John Heliker was one of the premier landscape and figurative paintings of the second half of the twentieth century. He was born in Yonkers, New York when it was still farm country and, after high school, studied painting at the Art Students from 1927-1929. Heliker had three one-person shows at the Maynard Walker Gallery in New York, the first in 1936, and in the late 1930s was making drawings for the New Masses and joined the easel division of the WPA Federal Art Project. When Maynard Walker Gallery closed Heliker began his association with Kraushaar Galleries that continues with his estate to this day.
Heliker was a Professor of Art at Columbia University for twenty-seven years. He also taught at the Colorado Springs Fine arts Center, Art Students League, the New York Studio School (he was a founding faculty member), and in the MFA Painting Program at Parsons School of Design. His work was exhibited nationally in the major survey exhibitions of the Carnegie Institute, the Brooklyn Museum, the Cleveland Museum, the Corcoran Gallery, the Museum of Modern Art’s Abstract Painting in America, and many others. The Whitney Museum of American Art honored Heliker with a mid-career retrospective in 1968, and he has been included in numerous Whitney Museum annuals and biennials. Heliker's work toured Europe in the 1950's through the USIA, and he was a featured artist at the World's Fair in Brussels in 1958 and in Osaka in 1969. He was represented at the Bicentennial Exhibition AMERICA: 1976 at the Corcoran Gallery of Art in Washington, DC, which traveled through the country.
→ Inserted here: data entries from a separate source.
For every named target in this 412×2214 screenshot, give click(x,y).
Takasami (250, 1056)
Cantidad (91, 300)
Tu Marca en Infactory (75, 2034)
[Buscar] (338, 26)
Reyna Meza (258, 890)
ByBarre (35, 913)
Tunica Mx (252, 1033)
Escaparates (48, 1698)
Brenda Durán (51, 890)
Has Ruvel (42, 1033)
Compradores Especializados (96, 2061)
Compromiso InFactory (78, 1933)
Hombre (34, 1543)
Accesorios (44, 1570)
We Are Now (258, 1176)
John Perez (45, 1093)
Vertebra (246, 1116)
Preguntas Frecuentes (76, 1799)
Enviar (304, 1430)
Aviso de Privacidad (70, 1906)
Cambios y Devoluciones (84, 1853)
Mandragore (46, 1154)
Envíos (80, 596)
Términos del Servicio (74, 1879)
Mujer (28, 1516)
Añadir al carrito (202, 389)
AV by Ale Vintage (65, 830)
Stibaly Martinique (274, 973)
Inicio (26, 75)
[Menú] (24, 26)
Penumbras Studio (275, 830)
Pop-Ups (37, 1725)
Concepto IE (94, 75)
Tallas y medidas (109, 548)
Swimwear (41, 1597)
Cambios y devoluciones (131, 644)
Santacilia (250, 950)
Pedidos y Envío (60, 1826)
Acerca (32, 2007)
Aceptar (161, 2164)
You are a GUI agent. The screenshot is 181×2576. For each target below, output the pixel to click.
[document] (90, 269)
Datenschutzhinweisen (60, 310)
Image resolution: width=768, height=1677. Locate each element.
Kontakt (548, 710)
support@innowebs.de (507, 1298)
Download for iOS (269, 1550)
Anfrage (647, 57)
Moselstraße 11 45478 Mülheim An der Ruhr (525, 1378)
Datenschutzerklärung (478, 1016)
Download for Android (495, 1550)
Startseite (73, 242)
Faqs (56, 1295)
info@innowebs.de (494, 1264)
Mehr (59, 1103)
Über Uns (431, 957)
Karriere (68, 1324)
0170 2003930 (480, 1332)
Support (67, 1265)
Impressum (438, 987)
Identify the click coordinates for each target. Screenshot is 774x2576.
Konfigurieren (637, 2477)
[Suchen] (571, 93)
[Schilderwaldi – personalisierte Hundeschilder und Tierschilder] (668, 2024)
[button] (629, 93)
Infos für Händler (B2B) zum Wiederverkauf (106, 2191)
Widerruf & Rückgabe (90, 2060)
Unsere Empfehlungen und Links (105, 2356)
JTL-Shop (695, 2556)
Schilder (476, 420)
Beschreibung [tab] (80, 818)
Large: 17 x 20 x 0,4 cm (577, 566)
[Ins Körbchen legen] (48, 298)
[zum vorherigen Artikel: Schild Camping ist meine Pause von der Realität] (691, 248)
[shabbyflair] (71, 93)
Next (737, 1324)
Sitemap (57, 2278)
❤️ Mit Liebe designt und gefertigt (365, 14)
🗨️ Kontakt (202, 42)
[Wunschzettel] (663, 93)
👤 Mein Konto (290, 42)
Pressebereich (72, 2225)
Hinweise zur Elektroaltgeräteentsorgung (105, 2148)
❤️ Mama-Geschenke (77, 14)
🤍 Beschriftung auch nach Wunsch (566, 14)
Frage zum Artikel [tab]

Among the artist's many awards are the Prix de Rome (1948), a Guggenheim Fellowship (1951), three Ford Foundation Purchase awards, and numerous awards from the National Academy of Design including Benjamin Altman prizes for Landscape, Figure and Still Life.
Heliker was elected a member of the National Institute of Arts and Letters in 1969. From the American Academy of Arts and Letters he won a Gold Medal for Merit and a Purchase award and grant in 1967. The artist was awarded an Honorary Doctorate of Fine Arts from Colby College, Maine and from Bard College, New York. He worked and lived in New York and on the coast of Maine, where he painted since the 1950's.